09.11.1985 - Górnik Zabrze - Motor Lublin 1:1
9 listopada 1985 (sobota), godzina 17:30 1. liga 1985/86, 17. kolejka |
Górnik Zabrze | 1:1 (1:1) | Motor Lublin | Zabrze, stadion Górnika Sędzia: Roman Kostrzewski (Bydgoszcz) Widzów: ok. 12 000 |
Pałasz 34 | 1:0 1:1 |
Szczepański 36 | ||
Jasina | ||||
(1-4-4-2) Józef Wandzik Bogdan Gunia Józef Dankowski Joachim Klemenz (75 Werner Leśnik) Marek Kostrzewa Marek Majka Waldemar Matysik Ryszard Komornicki (46 Andrzej Iwan) Jan Urban Andrzej Zgutczyński Andrzej Pałasz |
SKŁADY | (1-4-4-2) Stanisław Karwat Roman Żuchnik Modest Boguszewski Robert Grzanka Dariusz Bartoszewski Marek Szaniawski Tomasz Jasina Jarosław Góra (81 Zbigniew Slipiko) Krzysztof Witkowski Adrian Szczepański Andrzej Łatka | ||
Trener: Hubert Kostka | Trener: Jan Złomańczuk |
Relacje
Sport
Zabrze. Ten mecz trwał aż 94 minuty. Sędzia Roman Kostrzewski przedłużył grę o 4 minuty, głównie z powodu różnych wybiegów piłkarzy Motoru, którzy wszystkimi siłami starali się wybić Górnika z uderzenia — miedzy innymi grą na czas. Perspektywa zdobycia jakiegoś cennego „ponadplanowego” punktu tak zmobilizowania lublinian, że zaprezentowali się o wiele korzystniej niż w wielu poprzednich ich spotkaniach. Skutecznie i mądrze zagrała linia defensywy. Zresztą dostępu do bramki Karwata (rozegrał świetny mecz) bronili również rozgrywający i napastnicy, którzy myśleli bardziej o przytrzymaniu piłki, zyskaniu cennych sekund, niż o atakowaniu pola karnego gospodarzy. "Cel uświęca środki" — taktyka gości okazała się skuteczna, po raz pierwszy w tym sezonie mistrzowie Polski zremisowali (nie licząc 5 porażek).
Oczywiście zabrzanie mieli wizualną przewagę, więcej okazji do strzelenia bramek, ale tym razem cała drużyna grała jakby z włączonym hamulcem ręcznym bez rozmachu, "na wydechu". Akcje Górnika były podobne do siebie jak dwie krople wody. Ten szablon ułatwiał zadanie rzecz jasna Motorowi. Gdyby górnicy od czasu do czasu zastosowali inny wariant ataku, nie wiadomo, czy spotkanie to zakończyłoby się podziałem punktów. Ale zdaje się, że na zmianę rytmu gry brakowało po prosto sił.

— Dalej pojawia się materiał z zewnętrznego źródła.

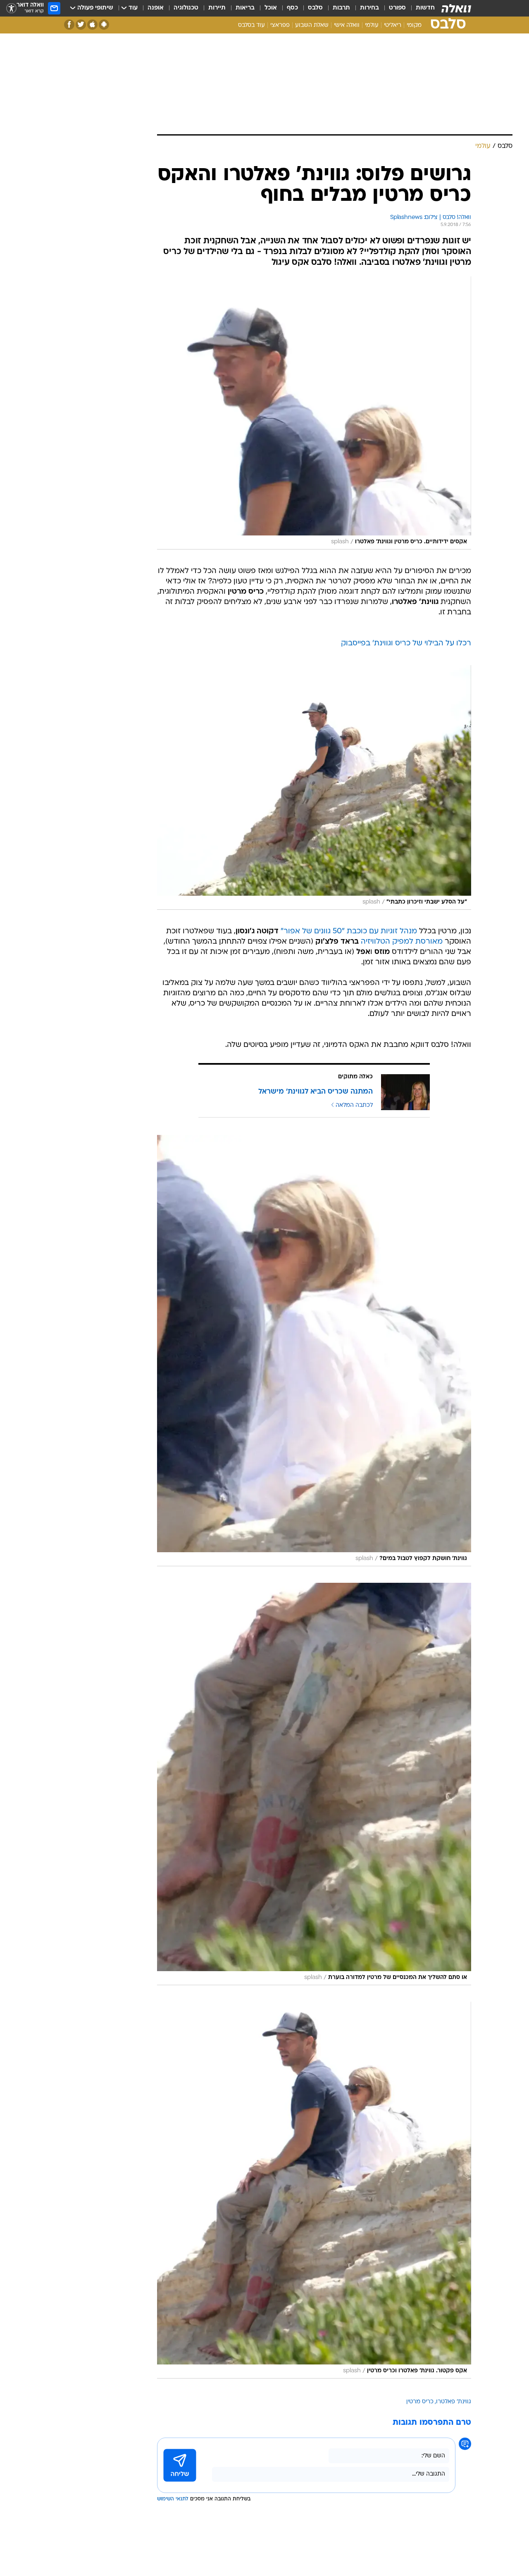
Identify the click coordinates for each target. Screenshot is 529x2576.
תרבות (341, 8)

Jak padły bramki? W 24 min. Klemenz w zamieszeniu podbramkowym głową podał piłkę Pałaszowi, a ten z bliska strzelił obok bezbronnego w tej sytuacji Karwata. Jednak bardziej interesująca była akcja która przyniosła wyrównanie Motoru. Najpierw Tomasz Jasina po szybkim rajdzie zostawił za plecami obrońców Górnika i w ostatniej chwili musiał desperacko interweniować Wandzik, wybijając piłkę na korner. Wykonawcą rzutu rożnego był Grzanka. Kopnął tak dokładnie, że piłka minęła nie tylko środkowych obrońców, ale nawet bramkarza zabrzan, spadając wprost na głowę Adrian Szczepańskiego. 1:1.
Górnik starał się grać to samo co zawsze, ale z pewnością nie grał tak samo. A więc słowa uznania dla gości, którzy doskonale to wykorzystali.